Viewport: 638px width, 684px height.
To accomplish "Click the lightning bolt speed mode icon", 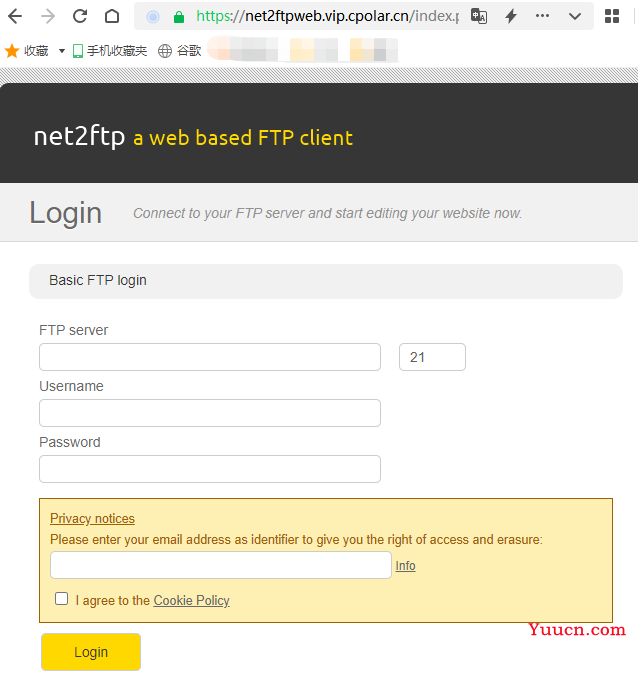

════

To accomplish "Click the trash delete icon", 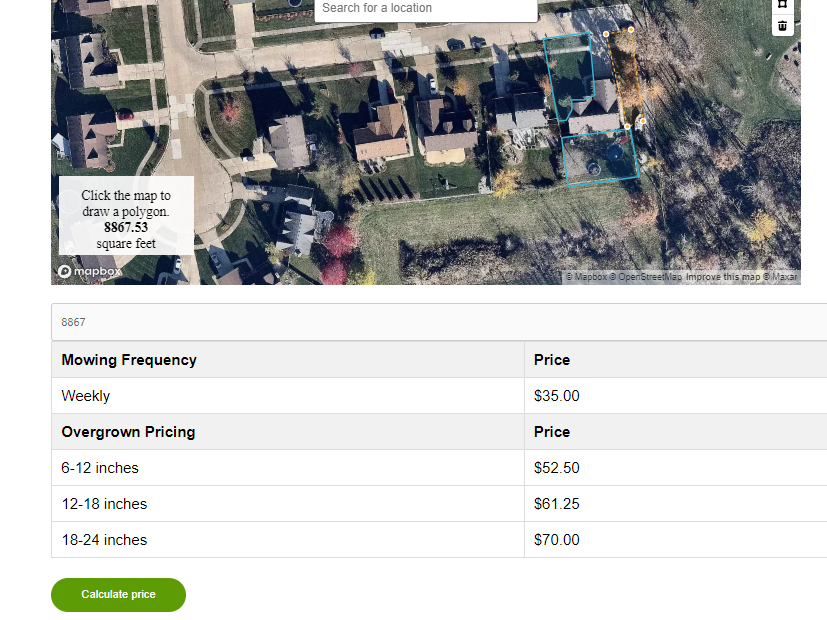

════

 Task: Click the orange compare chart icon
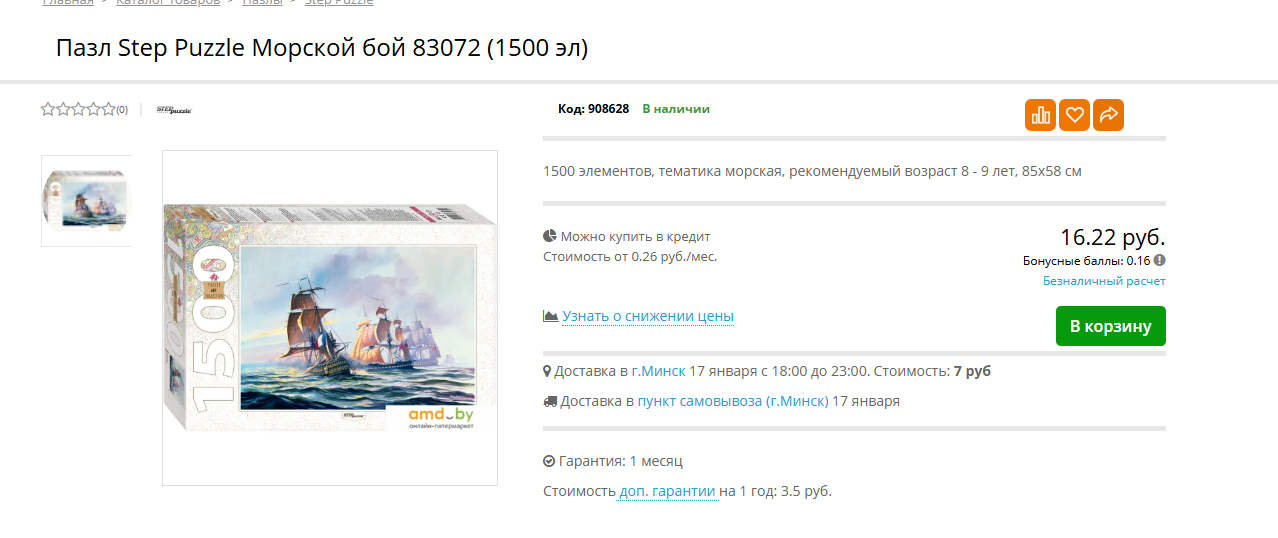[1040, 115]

════

▸ **Task objective**: In the data above, find the line with "Viewport: 638px width, 684px height." and the line with "the lightning bolt". Please copy exactly those two lines and every line between them, but not the pictures.

▸ **Written response**:
Viewport: 638px width, 684px height.
To accomplish "Click the lightning bolt speed mode icon", 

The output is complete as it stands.